USTR releases report from Section 301 investigation on Vietnam’s currency valuation

USTR started two 301 investigations on actions by Vietnam, one of which dealt with Vietnam’s currency valuation and whether Vietnam’s actions violate Section 301. On January 15, 2021, USTR released a press release announcing the results of the investigation.

“The U.S. Trade Representative has issued findings in the Section 301 investigation of Vietnam’s acts, policies, and practices related to currency valuation, concluding that Vietnam ’s acts, policies, and practices including excessive foreign exchange market interventions and other related actions, taken in their totality, are unreasonable and burden or restrict U.S. commerce. In making these findings, USTR has consulted with the Department of the Treasury as to matters of currency valuation and Vietnam’s exchange rate policy. The findings in this investigation are supported by a comprehensive report, which is being published today on USTR’s website.

“‘Unfair acts, policies and practices that contribute to currency undervaluation harm U.S. workers and businesses, and need to be addressed,’ stated U.S. Trade Representative Robert E. Lighthizer. ‘I hope that the United States and Vietnam can find a path for addressing our concerns.’”

USTR press release, USTR Releases Findings in Section 301 Investigation of Vietnam’s Acts, Policies, and Practices Related to Currency Valuation, January 15, 2021,

The report and notice sent to the Federal Register are embedded below. USTR has not recommended action at this point, leaving resolution to the next Administration.



As reviewed in a prior post, Vietnam’s currency practices have been found countervailable by the U.S. Department of Commerce, and Vietnam has been found to be a currency manipulator by the Department of the Treasury in the most recent semi-annual report. See December 21, 2020, Vietnam and Switzerland found to be “currency manipulators” in latest U.S. Treasury semiannual report,

Vietnam has had rapid export growth to the United States and through 11 months of 2020 had the third largest trade surplus with the U.S. at $63.68 billion, trailing only China and Mexico. The U.S. trade deficit with Vietnam has surged from a 2017 deficit of $38.34 billion (full year). Thus, problems of currency valuation to the extent it supports an artificially undervalued currency encourages exports to the U.S. and limits U.S. exports to Vietnam. U.S. imports for consumption for the first eleven months of 2020 from Vietnam were $71.21 billion, with sixteen 4-digit HS categories showing imports from Vietnam of more than $1 billion in 2020 (the largest being over $11 billion). Failure to resolve the matter bilaterally to the satisfaction of the U.S. could result in additional duties being applied to all imported goods from Vietnam.

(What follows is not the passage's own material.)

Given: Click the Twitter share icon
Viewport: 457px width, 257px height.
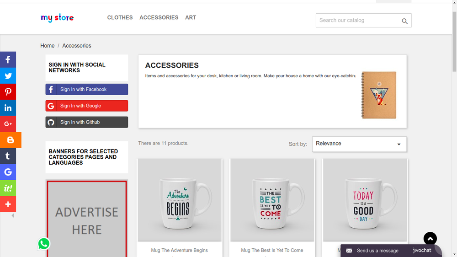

While U.S. importers who have shifted supply from China to Vietnam for products are assuming additional duties will be imposed, the current USTR is taking no action, meaning whatever action occurs will be left to the incoming Biden team. Unlike many press releases, USTR Lighthizer has indicated that he hopes “that the United States and Vietnam can find a path for addressing our concerns.’” Considering the stakes, look for a resolution without additional duties during the first quarter of 2021.